> **What is needed**: Copy the entries below verbatim, covering only the stretch from the line that contains "will [141, 218]." through the line that contains "will (1072, 221).", with both of those lines included.

-- START --

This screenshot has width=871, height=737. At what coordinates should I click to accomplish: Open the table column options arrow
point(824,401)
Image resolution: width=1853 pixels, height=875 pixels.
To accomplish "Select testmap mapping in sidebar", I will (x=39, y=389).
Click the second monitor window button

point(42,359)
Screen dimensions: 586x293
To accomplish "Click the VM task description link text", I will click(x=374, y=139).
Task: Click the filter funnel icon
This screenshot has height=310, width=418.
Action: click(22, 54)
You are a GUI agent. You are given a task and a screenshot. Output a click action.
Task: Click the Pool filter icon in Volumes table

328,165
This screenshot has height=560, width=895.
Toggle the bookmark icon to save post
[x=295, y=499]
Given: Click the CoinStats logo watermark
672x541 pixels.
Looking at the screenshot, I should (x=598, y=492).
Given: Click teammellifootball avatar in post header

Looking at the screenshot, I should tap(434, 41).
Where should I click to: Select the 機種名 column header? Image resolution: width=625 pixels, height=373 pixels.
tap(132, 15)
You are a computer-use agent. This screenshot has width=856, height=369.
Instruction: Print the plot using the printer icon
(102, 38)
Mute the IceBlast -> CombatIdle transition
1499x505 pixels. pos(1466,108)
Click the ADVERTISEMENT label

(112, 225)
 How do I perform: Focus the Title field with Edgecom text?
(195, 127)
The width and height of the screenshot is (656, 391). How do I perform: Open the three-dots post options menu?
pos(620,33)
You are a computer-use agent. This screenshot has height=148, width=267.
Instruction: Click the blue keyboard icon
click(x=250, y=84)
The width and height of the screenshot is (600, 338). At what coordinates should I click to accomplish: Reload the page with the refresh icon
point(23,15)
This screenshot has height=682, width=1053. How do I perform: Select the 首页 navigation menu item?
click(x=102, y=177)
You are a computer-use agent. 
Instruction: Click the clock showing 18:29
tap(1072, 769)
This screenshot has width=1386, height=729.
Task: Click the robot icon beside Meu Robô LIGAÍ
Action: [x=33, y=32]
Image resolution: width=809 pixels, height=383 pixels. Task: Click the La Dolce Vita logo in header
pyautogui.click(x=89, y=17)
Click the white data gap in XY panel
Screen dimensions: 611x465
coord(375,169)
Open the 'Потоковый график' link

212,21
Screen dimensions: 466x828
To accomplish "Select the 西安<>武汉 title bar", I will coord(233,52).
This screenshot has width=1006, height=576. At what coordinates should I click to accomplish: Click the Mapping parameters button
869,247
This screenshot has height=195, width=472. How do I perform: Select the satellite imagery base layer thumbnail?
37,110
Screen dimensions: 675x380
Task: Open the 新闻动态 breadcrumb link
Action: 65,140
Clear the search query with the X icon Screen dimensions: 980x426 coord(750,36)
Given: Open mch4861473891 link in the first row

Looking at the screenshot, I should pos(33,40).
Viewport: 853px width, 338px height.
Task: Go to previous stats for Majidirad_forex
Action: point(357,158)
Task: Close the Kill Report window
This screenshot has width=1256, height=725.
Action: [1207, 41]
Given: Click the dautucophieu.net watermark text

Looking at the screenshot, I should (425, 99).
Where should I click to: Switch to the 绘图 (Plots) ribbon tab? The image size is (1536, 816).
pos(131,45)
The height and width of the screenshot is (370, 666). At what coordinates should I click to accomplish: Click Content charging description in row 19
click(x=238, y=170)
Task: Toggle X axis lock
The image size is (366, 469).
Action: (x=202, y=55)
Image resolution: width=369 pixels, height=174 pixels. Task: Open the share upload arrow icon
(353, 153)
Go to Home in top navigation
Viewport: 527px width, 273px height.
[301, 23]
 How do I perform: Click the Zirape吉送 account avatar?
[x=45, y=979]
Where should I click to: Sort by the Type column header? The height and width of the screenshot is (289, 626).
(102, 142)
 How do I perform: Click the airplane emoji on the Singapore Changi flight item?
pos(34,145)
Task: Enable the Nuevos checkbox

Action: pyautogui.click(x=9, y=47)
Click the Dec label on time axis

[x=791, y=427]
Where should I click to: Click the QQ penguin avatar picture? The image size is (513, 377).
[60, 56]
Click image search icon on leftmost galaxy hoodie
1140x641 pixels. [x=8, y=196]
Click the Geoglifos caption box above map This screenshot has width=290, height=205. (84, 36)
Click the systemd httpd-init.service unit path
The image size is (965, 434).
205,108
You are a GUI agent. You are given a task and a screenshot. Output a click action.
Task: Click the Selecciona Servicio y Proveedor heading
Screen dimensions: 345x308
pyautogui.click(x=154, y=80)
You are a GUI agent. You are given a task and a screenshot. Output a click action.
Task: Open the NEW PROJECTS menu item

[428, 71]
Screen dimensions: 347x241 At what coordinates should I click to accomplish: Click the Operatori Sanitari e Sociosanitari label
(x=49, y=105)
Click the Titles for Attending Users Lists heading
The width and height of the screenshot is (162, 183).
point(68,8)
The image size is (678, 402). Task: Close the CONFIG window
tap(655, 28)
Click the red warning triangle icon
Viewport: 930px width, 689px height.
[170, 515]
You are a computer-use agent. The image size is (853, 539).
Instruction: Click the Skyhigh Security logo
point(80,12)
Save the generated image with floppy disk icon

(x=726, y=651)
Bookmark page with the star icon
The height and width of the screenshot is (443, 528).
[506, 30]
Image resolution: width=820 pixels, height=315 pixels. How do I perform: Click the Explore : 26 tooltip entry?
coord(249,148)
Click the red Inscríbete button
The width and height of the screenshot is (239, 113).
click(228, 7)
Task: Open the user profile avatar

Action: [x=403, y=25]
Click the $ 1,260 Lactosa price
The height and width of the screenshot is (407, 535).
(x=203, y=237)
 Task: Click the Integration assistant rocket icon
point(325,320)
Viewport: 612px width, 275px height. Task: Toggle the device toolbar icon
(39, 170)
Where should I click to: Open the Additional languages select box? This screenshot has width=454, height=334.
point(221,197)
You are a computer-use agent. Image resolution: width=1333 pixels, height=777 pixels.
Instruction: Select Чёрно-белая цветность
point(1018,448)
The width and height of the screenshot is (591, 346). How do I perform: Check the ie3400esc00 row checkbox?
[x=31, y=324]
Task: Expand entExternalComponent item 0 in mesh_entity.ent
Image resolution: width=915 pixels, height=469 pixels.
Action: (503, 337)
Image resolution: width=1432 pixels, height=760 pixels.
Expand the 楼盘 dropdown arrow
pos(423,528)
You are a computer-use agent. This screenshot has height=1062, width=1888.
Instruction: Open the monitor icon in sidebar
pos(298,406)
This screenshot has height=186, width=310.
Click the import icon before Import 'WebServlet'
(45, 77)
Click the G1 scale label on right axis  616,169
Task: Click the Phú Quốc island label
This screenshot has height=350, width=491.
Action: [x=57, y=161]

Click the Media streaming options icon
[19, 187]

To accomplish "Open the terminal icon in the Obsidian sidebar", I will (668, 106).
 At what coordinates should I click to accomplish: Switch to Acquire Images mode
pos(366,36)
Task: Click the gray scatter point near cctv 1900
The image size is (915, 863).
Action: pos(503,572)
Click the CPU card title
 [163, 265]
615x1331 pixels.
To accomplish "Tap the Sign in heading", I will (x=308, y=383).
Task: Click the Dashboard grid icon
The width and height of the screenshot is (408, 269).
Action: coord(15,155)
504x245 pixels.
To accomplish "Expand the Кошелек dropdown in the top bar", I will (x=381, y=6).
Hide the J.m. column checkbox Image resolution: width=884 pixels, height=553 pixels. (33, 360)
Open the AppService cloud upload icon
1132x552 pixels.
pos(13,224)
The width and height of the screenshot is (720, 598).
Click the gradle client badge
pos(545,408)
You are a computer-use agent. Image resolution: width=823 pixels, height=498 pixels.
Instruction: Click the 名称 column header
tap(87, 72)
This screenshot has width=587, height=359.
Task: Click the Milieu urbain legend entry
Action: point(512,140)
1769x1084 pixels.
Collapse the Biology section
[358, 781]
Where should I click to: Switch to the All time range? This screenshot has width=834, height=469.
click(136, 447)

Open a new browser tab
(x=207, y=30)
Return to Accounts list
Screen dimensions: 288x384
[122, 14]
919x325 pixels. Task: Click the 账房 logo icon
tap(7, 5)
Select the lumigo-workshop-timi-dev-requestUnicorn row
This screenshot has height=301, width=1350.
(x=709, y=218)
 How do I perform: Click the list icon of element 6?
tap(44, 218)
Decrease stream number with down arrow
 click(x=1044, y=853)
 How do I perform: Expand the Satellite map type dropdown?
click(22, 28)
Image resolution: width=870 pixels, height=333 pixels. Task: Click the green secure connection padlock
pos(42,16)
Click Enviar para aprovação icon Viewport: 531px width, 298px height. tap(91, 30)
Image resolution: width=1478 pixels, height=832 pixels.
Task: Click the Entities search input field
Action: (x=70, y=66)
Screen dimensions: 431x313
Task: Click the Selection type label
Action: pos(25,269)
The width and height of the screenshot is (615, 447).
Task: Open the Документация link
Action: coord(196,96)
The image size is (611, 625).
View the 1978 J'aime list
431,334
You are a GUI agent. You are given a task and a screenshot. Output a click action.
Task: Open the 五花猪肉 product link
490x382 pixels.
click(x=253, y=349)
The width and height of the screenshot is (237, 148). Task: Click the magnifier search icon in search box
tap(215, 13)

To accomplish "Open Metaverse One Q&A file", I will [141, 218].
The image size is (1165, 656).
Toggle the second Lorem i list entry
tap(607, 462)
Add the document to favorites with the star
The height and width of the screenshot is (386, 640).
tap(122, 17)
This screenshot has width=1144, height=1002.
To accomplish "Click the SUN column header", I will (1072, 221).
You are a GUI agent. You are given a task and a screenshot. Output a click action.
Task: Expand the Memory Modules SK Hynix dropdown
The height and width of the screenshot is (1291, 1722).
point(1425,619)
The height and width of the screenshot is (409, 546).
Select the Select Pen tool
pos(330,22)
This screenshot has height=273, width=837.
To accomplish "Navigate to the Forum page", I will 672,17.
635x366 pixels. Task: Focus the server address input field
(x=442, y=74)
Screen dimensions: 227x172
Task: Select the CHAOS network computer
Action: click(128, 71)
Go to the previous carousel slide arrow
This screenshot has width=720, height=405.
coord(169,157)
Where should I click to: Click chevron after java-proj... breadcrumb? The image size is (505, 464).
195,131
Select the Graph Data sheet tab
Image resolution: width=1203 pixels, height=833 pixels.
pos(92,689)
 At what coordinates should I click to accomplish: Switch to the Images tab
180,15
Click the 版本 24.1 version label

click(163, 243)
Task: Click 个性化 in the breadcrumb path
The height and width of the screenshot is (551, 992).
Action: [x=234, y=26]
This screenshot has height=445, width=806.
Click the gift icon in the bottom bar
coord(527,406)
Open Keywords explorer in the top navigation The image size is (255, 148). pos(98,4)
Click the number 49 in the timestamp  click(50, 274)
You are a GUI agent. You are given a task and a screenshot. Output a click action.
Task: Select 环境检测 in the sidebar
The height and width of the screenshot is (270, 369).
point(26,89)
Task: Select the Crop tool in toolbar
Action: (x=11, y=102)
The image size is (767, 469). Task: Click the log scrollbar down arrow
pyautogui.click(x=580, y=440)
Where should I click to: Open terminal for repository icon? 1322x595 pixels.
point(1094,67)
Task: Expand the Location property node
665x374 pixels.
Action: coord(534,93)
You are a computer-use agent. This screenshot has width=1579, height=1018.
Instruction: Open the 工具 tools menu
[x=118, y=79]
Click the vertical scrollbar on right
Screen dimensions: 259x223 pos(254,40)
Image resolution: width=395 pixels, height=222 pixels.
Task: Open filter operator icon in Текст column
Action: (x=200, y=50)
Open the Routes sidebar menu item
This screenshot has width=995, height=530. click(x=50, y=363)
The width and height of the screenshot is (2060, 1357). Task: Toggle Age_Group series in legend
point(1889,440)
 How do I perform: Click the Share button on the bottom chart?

-- END --

> **Expected answer**:
To accomplish "Open Metaverse One Q&A file", I will [141, 218].
The image size is (1165, 656).
Toggle the second Lorem i list entry
tap(607, 462)
Add the document to favorites with the star
The height and width of the screenshot is (386, 640).
tap(122, 17)
This screenshot has width=1144, height=1002.
To accomplish "Click the SUN column header", I will (1072, 221).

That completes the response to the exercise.